Entanglement-Enhanced Neyman-Pearson Target Detection

Quantum illumination (QI) provides entanglement-enabled target-detection enhancement, despite operating in an entanglement-breaking environment. Existing experimental studies of QI have utilized a Bayesian approach, assuming that the target is equally likely to be present or absent before detection, to demonstrate an advantage over classical target detection. However, such a premise breaks down in practical operational scenarios in which the prior probability is unknown, thereby hindering QI’s applicability to real-world target-detection scenarios. In this work, we adopt the Neyman-Pearson criterion in lieu of the error probability for equally likely target absence or presence as our figure of merit for QI. We demonstrate an unconditional quantum advantage over the optimal classical illumination protocol as benchmarked by the receiver operating characteristic, which examines detection probability versus false-alarm probability without resorting to known prior probabilities.

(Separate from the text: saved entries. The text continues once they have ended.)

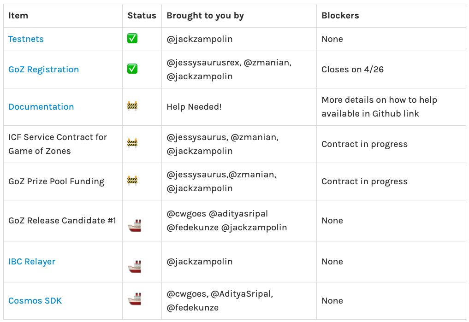The width and height of the screenshot is (469, 322).
Task: Click the Blockers column header
Action: click(x=340, y=16)
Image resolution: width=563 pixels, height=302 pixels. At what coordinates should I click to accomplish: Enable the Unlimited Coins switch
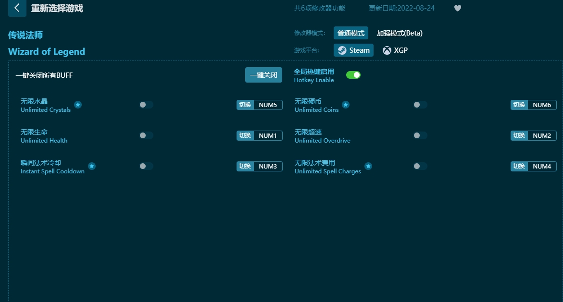tap(420, 105)
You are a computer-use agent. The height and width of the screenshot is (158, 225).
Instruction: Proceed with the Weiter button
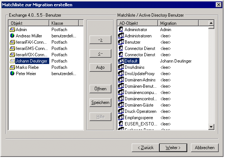coord(176,147)

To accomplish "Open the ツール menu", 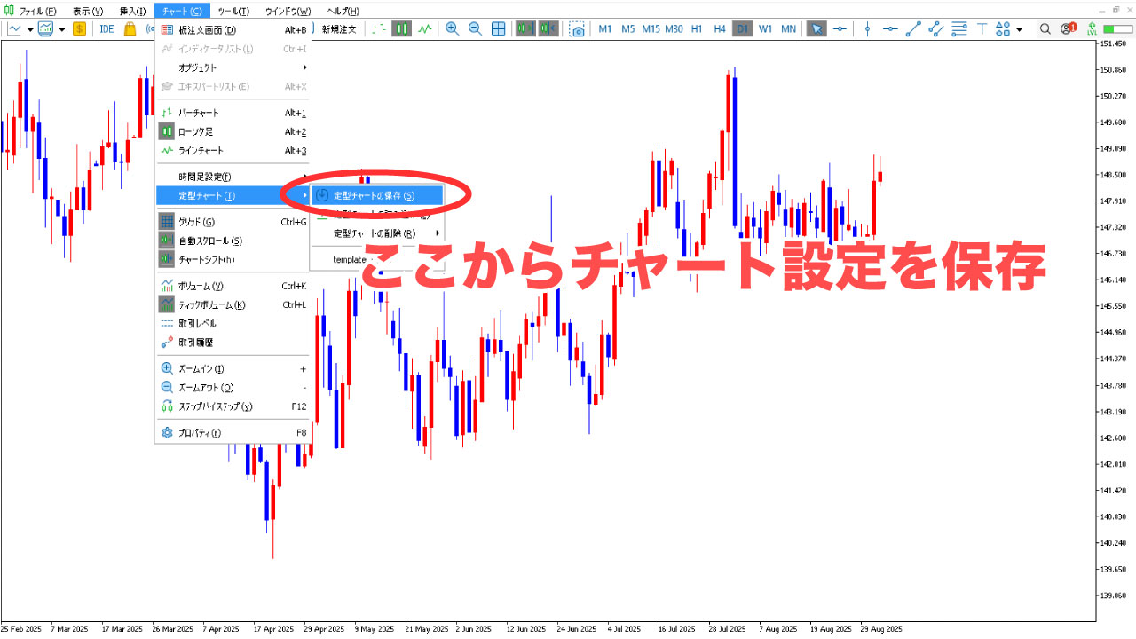I will coord(233,10).
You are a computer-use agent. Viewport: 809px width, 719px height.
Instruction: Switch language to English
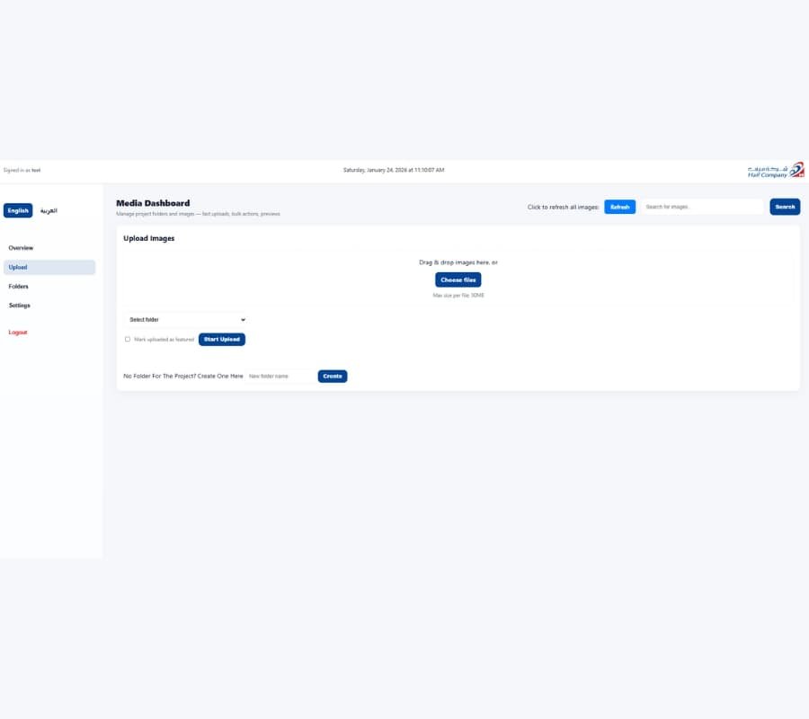18,210
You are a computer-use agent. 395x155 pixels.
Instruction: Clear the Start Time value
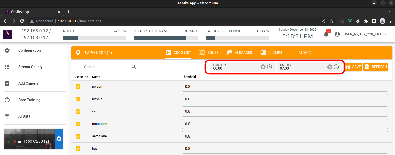click(x=263, y=67)
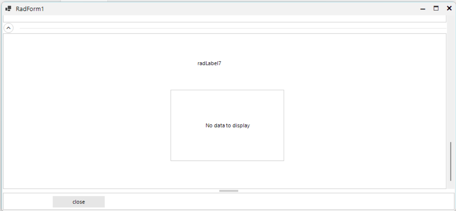456x211 pixels.
Task: Minimize the RadForm1 window
Action: pos(423,8)
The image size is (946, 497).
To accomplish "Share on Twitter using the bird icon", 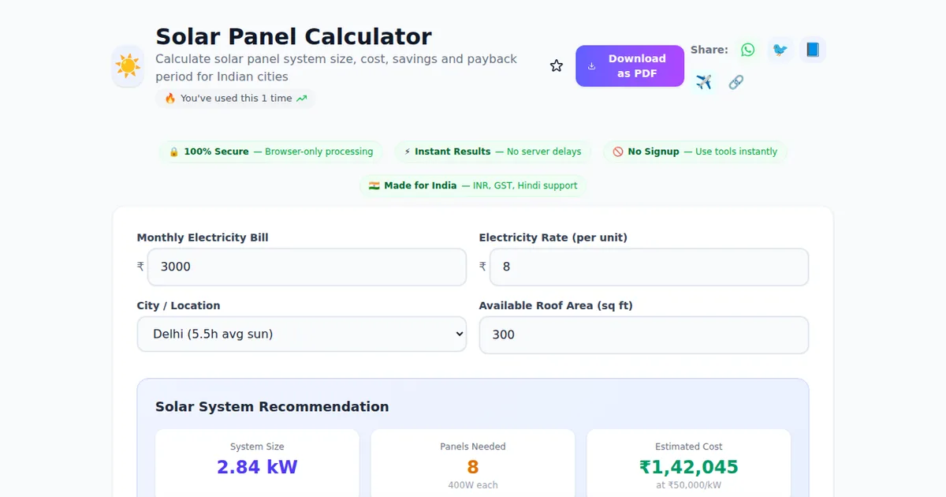I will coord(780,50).
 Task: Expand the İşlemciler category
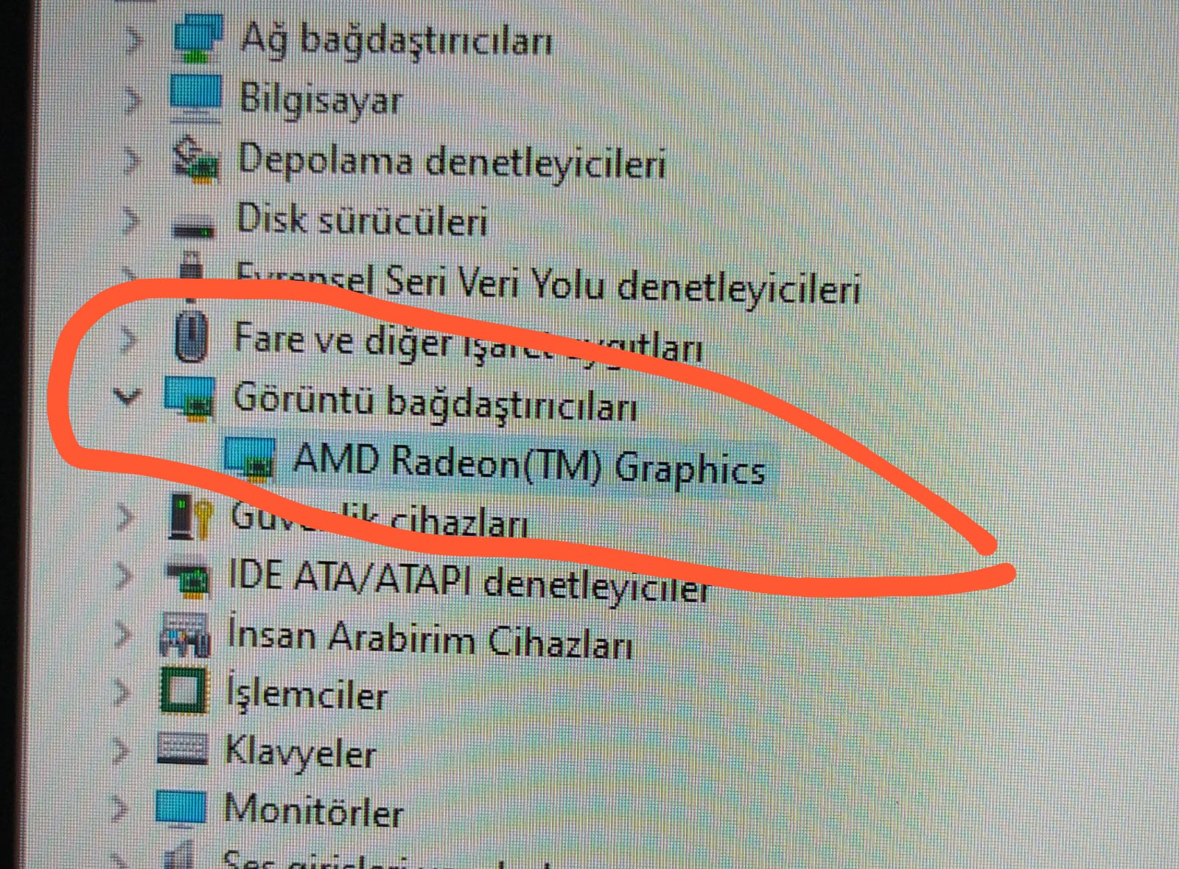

We achieve a 1.48 dB quantum advantage, quantified by an enhancement of the signal to noise ratio, over a classical illumination target detection system, despite the presence of additional noise in our experimental setup. This research highlights a critical advancement in utilizing quantum resources for entanglement-enhanced sensing in practical applications. Furthermore, this result serves to inspire investigation of quantum illumination for target detection in the microwave domain, facilitated by the integration of quantum transduction modules into hybrid quantum systems.